Generate all permutations in go

I am looking for a way to generate all possible permutations of a list of elements. Something similar to python's itertools.permutations(arr)

permutations ([])
[]

permutations ([1])
[1]

permutations ([1,2])
[1, 2]
[2, 1]

permutations ([1,2,3])
[1, 2, 3]
[1, 3, 2]
[2, 1, 3]
[2, 3, 1]
[3, 1, 2]
[3, 2, 1]

With the difference that I do not care whether permutations would be generated on demand (like a generator in python) or all together. I also do not care whether they will be lexicographically sorted. All I need is to somehow get these n! permutations.

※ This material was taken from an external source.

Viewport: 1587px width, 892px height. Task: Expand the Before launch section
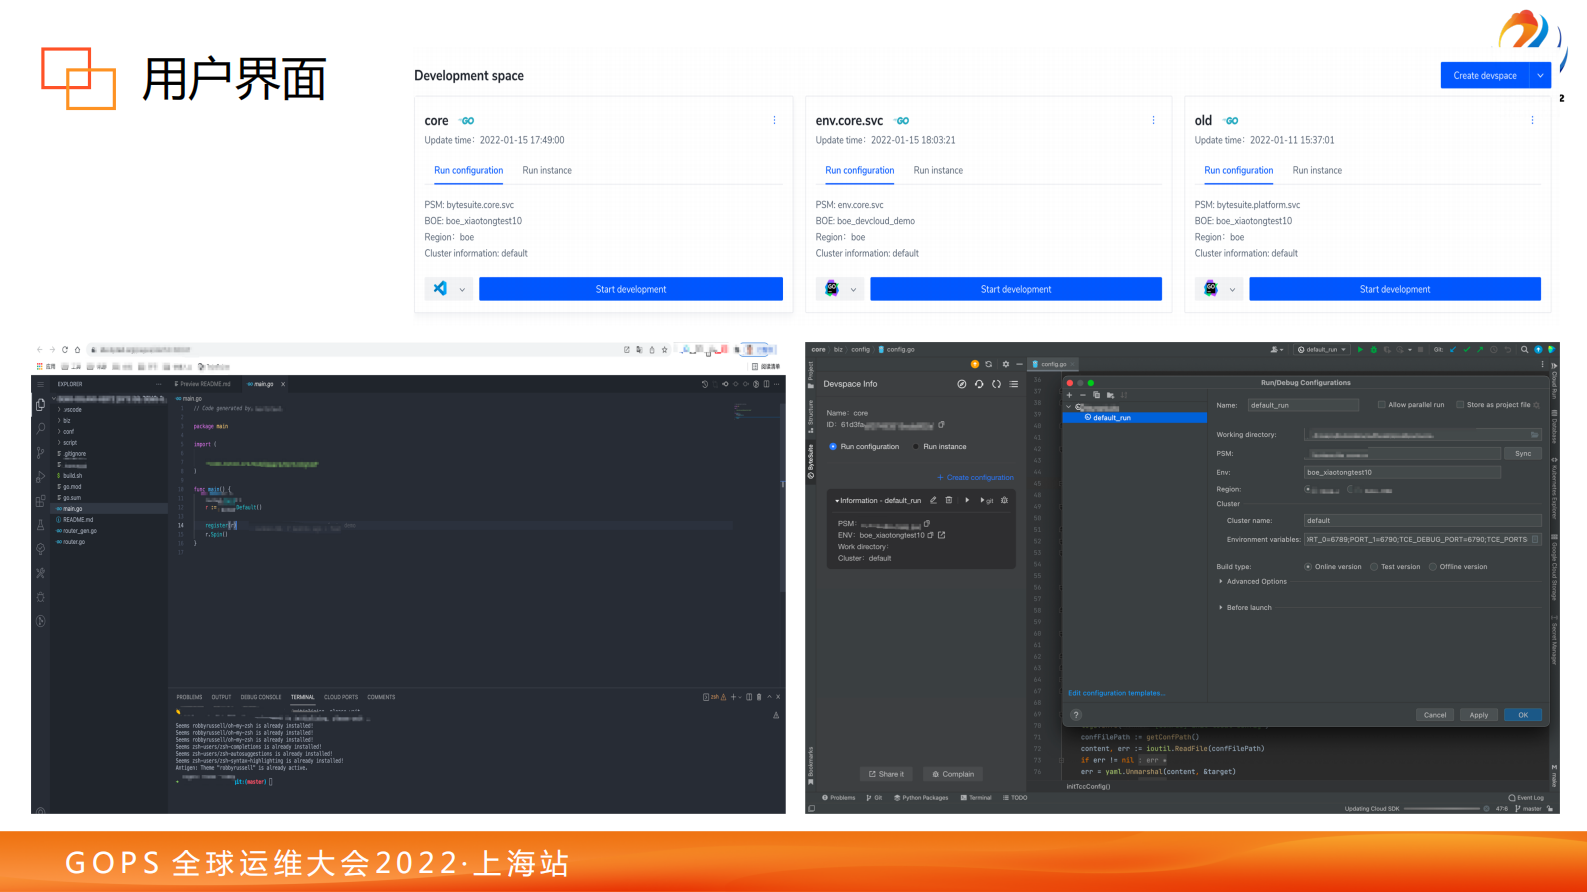[x=1221, y=608]
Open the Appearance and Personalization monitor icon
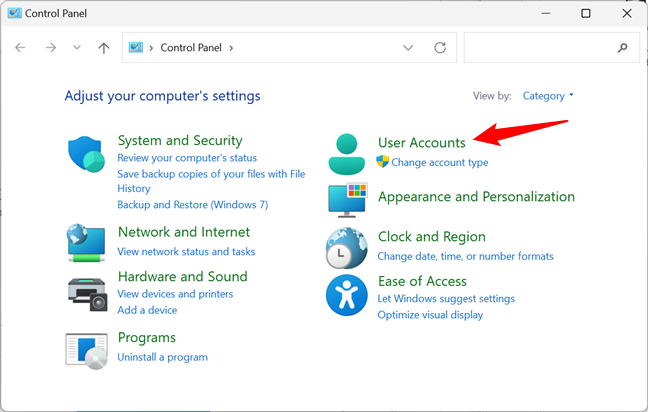648x412 pixels. pos(347,199)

There are a lot of the algorithms that generate permutations. One of the easiest I found is Heap's algorithm:

> It generates each permutation from the previous one by choosing a pair
> of elements to interchange.

The idea and a pseudocode that prints the permutations one after another is outlined in the above link. Here is my implementation of the algorithm which returns all permutations

func permutations(arr []int)[][]int{
	var helper func([]int, int)
	res := [][]int{}

	helper = func(arr []int, n int){
        if n == 1{
			tmp := make([]int, len(arr))
			copy(tmp, arr)
			res = append(res, tmp)
		} else {
			for i := 0; i < n; i++{
				helper(arr, n - 1)
				if n % 2 == 1{
					tmp := arr[i]
					arr[i] = arr[n - 1]
					arr[n - 1] = tmp
				} else {
					tmp := arr[0]
					arr[0] = arr[n - 1]
					arr[n - 1] = tmp
				}
			}
		}
    }
	helper(arr, len(arr))
	return res
}

and here is an example of how to use it (Go playground):

arr := []int{1, 2, 3}
fmt.Println(permutations(arr))
[[1 2 3] [2 1 3] [3 2 1] [2 3 1] [3 1 2] [1 3 2]]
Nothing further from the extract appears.